Public bodies fail: Volunteers have to sacrifice free time to make CovPass app available to all
After the successful liberation of the German Corona tracing app from Google services last year, volunteers once more have to step in to take over the government's task in order to make the CovPass app available to everyone.
With the CovPass app, the EU digital COVID certificate for Corona vaccination can be used on smartphones. Until today, it was only available on Apple, Huawai and Google app stores due to proprietary dependencies. The support team of the CovPass app also argued that the app cannot be published in other app stores due to security reasons and to prevent misuse. This argumentation is not only misleading and wrong, as we have already seen with other Corona apps, but prevents the use of many Corona apps for people who value privacy and software freedom on their devices. A group of volunteers worked heavily in the past weeks to make this app available to everyone and released it today on F-Droid, a Free Software app store.

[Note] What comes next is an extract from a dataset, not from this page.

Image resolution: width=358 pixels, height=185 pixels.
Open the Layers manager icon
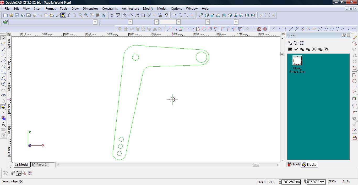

To do so, the volunteers also removed proprietary Google libraries which are not necessary for the app to function. This additional work could have been prevented if the CovPass developers (who are paid with public funds) would not include such unnecessary proprietary libraries from the beginning. Furthermore, the company developing CovPass was unsupportive towards external developers, which increased the difficulty for the volunteers to contribute improvements. Because of this, improvements which would have required little effort by the original developers turned out to be a difficult task for volunteers. A positive example is the COVID Certificate, the official app for storing and presenting Swiss COVID certificates. It was developed by the Federal Office of Information Technology, Systems and Telecommunication (FOITT) on behalf of the Federal Office of Public Health, and the developers made sure to include the app in the Free Software app store F-Droid themselves.

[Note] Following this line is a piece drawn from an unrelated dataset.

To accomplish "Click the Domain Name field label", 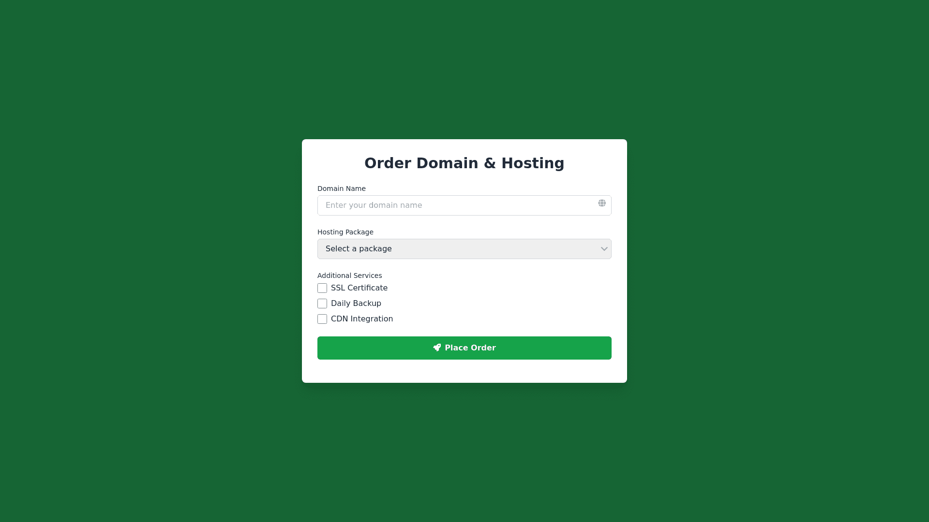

Felix C. Stegerman, software developer and part of the volunteers group that worked on the CovPass app: "I want to make sure that everyone can use publicly financed apps so we can tackle the pandemic. It is sad that the processes of some of those publicly financed apps scare off external contributions instead of working together on improvements. More administrations should follow the example of the developers of the Swiss COVID Certificate app."
Matthias Kirschner, President of the Free Software Foundation Europe expresses: "One more time volunteers are taking over governments' and administrations' tasks to make Corona apps available to everyone. The FSFE thanks @jugendhacker, @mythsunwind, @rugk, @tzugen, Felix C. Stegerman and Marcus Hoffmann for their crucial work in tackling the pandemic. But it should not be on volunteers to do this job: we urge the government to quickly adapt its practices and make sure everyone can use such apps without any restrictions from the start. Furthermore, if ensured that solutions are published as Free Software, they can be adjusted and reused by other institutions around the world."
Since the beginning of the Corona crisis, the FSFE has demanded that all apps released to tackle the crisis must be Free Software. Only Free Software offers enough transparency to validate complete data protection and compliant use; allowing trust to be established. Also, global problems need global solutions, and it is only Free Software that enables global code development in a legally safe and cooperative environment. Any proprietary solution will inevitably lead to countless isolated solutions and thereby waste energy and time. Besides global cooperation, Free Software licences allow sharing of code in any jurisdiction and for every device.